I am currently looking for students with interests in the following projects. All of my projects involve aspects of Computational Intelligence (Neural Networks, Evolutionary Computation, and Swarm Computation), High Performance/Parallel Computing, and Data Science. In addition, I am interested in working with multiple datasets including the Forest Fire Dataset, Scientific Registry of Transplant Recipients (SRTR), ADFA-LD and IDS, and BackBlaze.

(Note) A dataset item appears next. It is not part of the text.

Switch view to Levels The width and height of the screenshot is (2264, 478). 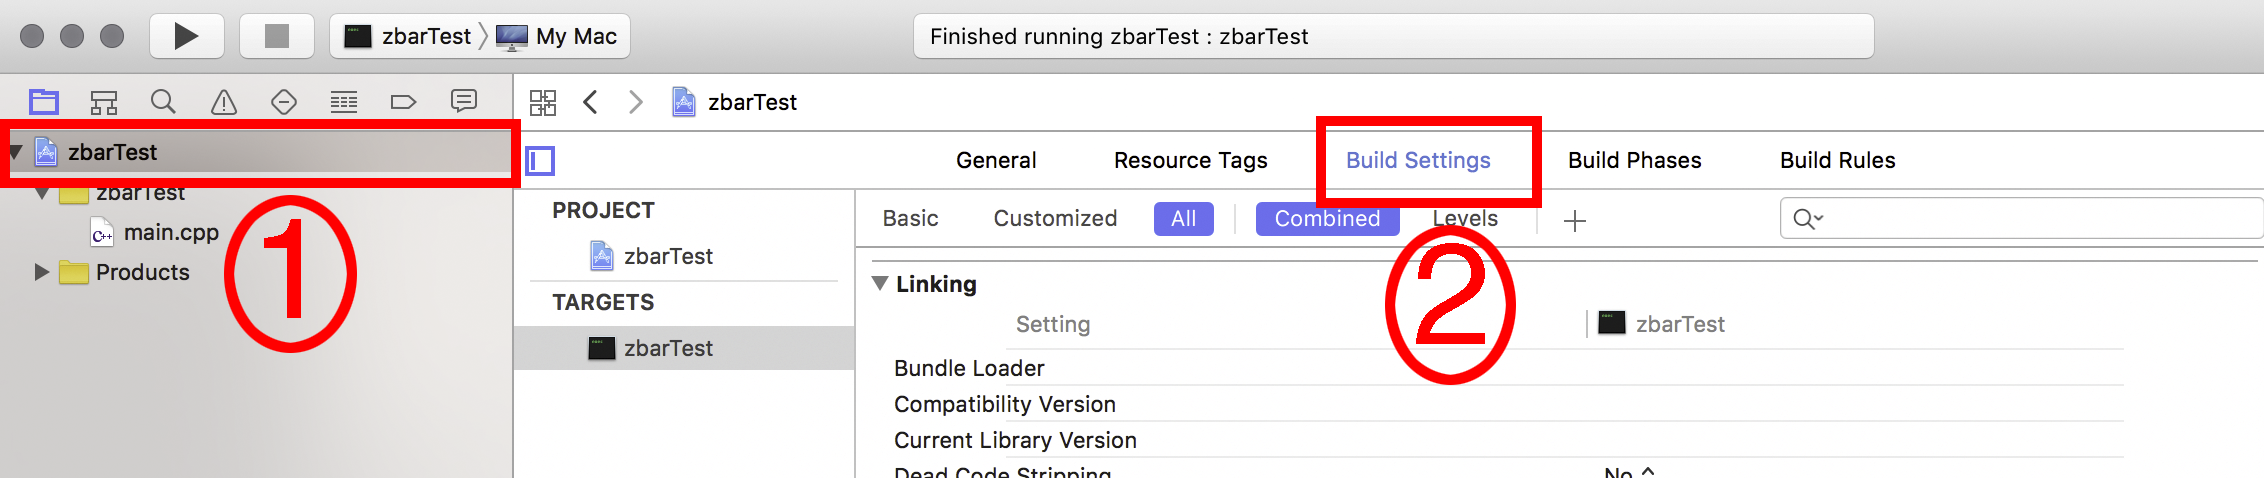tap(1465, 218)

- Optimal Exchange and Prediction for Kidney Exchanges. Every year, thousands of individuals receive kidney transplants that are life saving. Yet, the underlying algorithms for matching chains of donors and predicting various outcomes of kidney transplants are two wide open research fields. This project is focused analyzing real world data to predict various patient outcomes while optimizing kidney transplants. Work will include the use data science techniques, machine learning, and high performance computing.
- Cloud/Edge Computing System Modeling & Reliability Evaluation. When the cloud goes down (think of failures in AWS, Azure, Facebook, Twitter, Gitlab, Github, etc.), tremendous amounts of money are lost. This project is focused on 1) Developing system models for cloud computing systems, 2) Applying data-driven algorithms for evaluating the reliability and availability of these systems under various scenarios and loads, 3) Evaluating failure data using computationally intelligent techniques (swarm algorithms, neural networks, support vector machines), 4) Investigating economic and performance costs of various models of oversubscription and offloading, and 5) Performing data analysis on related datasets (like BackBlaze data).
- Computational Aspects of (Smart) Power System Reliability Evaluation. If the power goes off, everyone notices, thousands of dollars are lost, and people die. The goal of this system is improving the computational aspects of power system reliability evaluation through the investigation and application of various algorithms, with a particular focus on swarm algorithms and high performance and parallel computing. This relates to my previous work in Intelligent State Space Pruning.